Stored data entries:
↓
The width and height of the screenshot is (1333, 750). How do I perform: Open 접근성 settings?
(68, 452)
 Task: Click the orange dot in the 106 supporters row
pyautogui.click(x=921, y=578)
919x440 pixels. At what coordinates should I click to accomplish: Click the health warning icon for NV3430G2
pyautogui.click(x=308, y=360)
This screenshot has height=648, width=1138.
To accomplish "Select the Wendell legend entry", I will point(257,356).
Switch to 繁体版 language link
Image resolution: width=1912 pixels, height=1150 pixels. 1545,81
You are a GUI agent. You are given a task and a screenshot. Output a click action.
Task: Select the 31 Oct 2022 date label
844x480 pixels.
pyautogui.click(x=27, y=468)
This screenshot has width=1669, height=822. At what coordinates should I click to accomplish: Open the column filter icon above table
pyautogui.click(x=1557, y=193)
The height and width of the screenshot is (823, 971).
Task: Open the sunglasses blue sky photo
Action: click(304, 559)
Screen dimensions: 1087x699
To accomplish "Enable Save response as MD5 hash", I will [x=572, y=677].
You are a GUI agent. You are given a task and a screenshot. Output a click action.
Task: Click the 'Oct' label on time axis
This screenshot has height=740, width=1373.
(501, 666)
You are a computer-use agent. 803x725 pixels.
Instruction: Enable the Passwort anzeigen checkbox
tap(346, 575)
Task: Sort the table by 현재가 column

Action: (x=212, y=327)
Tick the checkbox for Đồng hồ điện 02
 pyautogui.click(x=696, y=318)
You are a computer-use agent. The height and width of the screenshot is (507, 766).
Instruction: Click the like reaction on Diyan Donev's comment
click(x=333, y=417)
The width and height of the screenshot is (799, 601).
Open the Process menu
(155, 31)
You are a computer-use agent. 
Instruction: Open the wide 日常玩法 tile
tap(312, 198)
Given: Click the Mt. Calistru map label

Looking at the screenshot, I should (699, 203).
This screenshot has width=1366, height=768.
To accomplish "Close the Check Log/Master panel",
↑
YOUR OBJECTIVE: Generate a verbatim printout of all the entries.

TASK ANSWER:
The width and height of the screenshot is (1333, 750). How do I perform: Open 접근성 settings?
(68, 452)
 Task: Click the orange dot in the 106 supporters row
pyautogui.click(x=921, y=578)
919x440 pixels. At what coordinates should I click to accomplish: Click the health warning icon for NV3430G2
pyautogui.click(x=308, y=360)
This screenshot has height=648, width=1138.
To accomplish "Select the Wendell legend entry", I will point(257,356).
Switch to 繁体版 language link
Image resolution: width=1912 pixels, height=1150 pixels. 1545,81
You are a GUI agent. You are given a task and a screenshot. Output a click action.
Task: Select the 31 Oct 2022 date label
844x480 pixels.
pyautogui.click(x=27, y=468)
This screenshot has width=1669, height=822. At what coordinates should I click to accomplish: Open the column filter icon above table
pyautogui.click(x=1557, y=193)
The height and width of the screenshot is (823, 971).
Task: Open the sunglasses blue sky photo
Action: click(304, 559)
Screen dimensions: 1087x699
To accomplish "Enable Save response as MD5 hash", I will [x=572, y=677].
You are a GUI agent. You are given a task and a screenshot. Output a click action.
Task: Click the 'Oct' label on time axis
This screenshot has height=740, width=1373.
(501, 666)
You are a computer-use agent. 803x725 pixels.
Instruction: Enable the Passwort anzeigen checkbox
tap(346, 575)
Task: Sort the table by 현재가 column

Action: (x=212, y=327)
Tick the checkbox for Đồng hồ điện 02
 pyautogui.click(x=696, y=318)
You are a computer-use agent. The height and width of the screenshot is (507, 766).
Instruction: Click the like reaction on Diyan Donev's comment
click(x=333, y=417)
The width and height of the screenshot is (799, 601).
Open the Process menu
(155, 31)
You are a computer-use agent. 
Instruction: Open the wide 日常玩法 tile
tap(312, 198)
Given: Click the Mt. Calistru map label

Looking at the screenshot, I should (699, 203).
This screenshot has width=1366, height=768.
To accomplish "Close the Check Log/Master panel",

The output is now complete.